A Review of SH3 Domains from a Subset of BAR Proteins Define a UbI-Binding Domain and Implicate Parkin in Synaptic Ubiquitination
The paper SH3 Domains from a Subset of BAR Proteins Define a UbI-Binding Domain and Implicate Parkin in Synaptic Ubiquitination is a study done by Edward Fon’s laboratory at McGill University. The paper characterizes the interaction between the parkin protein and endophilin-A, specifically looking at the domains involved in the process. Parkin, thought to play a role in the ubiquitination of proteins, contains an N-terminal ubiquitin-like domain (UbI). The paper reports that the UbI region of parkin binds SH3 domains of endophilin-A with an affinity similar to proline-rich domains. It was also found that the C-terminal extension of parkin’s UbI domain binds to endophilin-A1 SH3 domain. Additionally, they found this C-terminus interaction to be critical for binding with the SH3 domain.

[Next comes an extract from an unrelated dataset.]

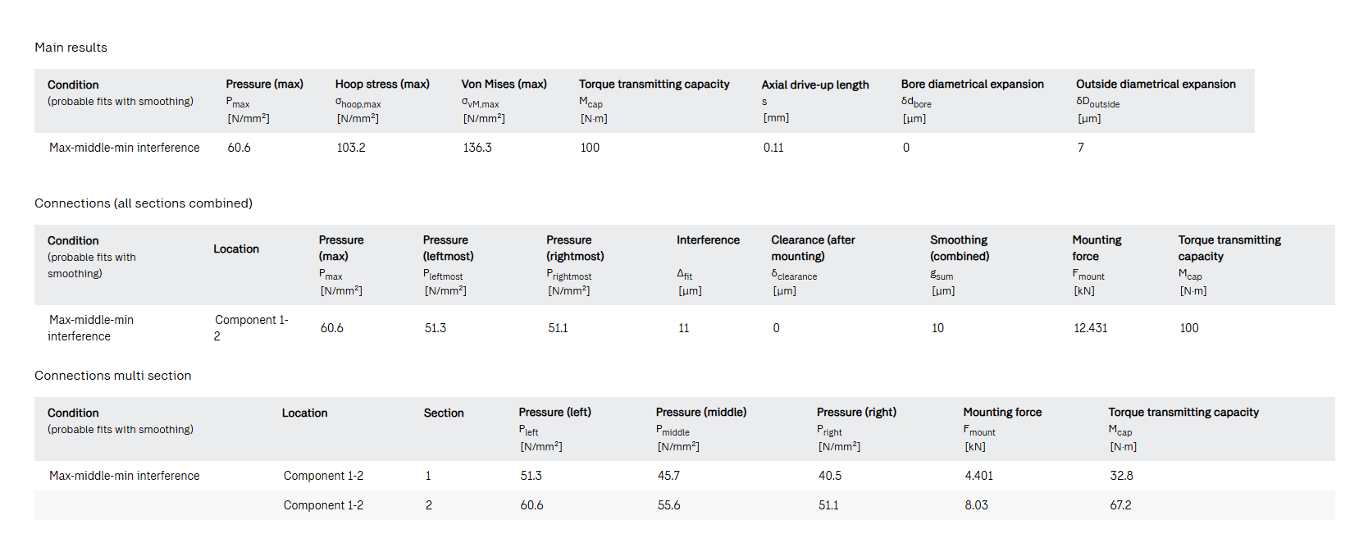Click the Von Mises value 136.3
Image resolution: width=1359 pixels, height=534 pixels.
pos(477,148)
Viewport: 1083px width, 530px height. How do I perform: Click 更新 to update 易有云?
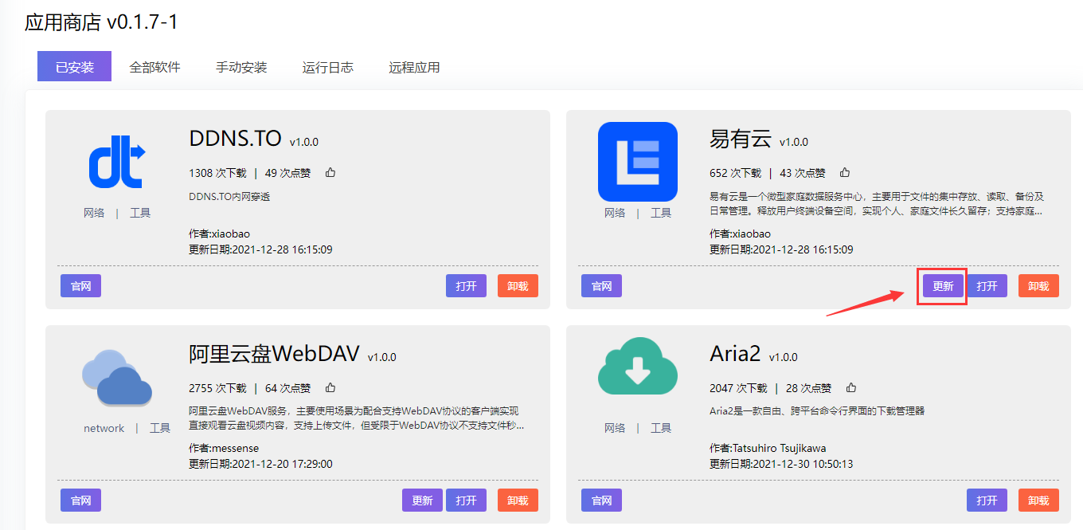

Lastly, they report that phosphorylation can enhance parkin-endophilin-A interactions and possibly regulate their ubiquitination in nerve cells. The finding concludes with the theory that mutated parkin genes will inhibit synaptic transmission and thus lead to recessive Parkinson’s Disease.
| parkin_journal.pdf |
References
1. Trempe, J., Chen, C., Grenier, K., Camacho, E., Kozlov, G., McPherson, P., Gehring, K., and Fon, E. (2009). SH3 Domains from a Subset of BAR Proteins Define a UbI-Binding Domain and Implicate Parkin in Synaptic Ubiquitination. Mol Cell, 36 (6), 1034-47.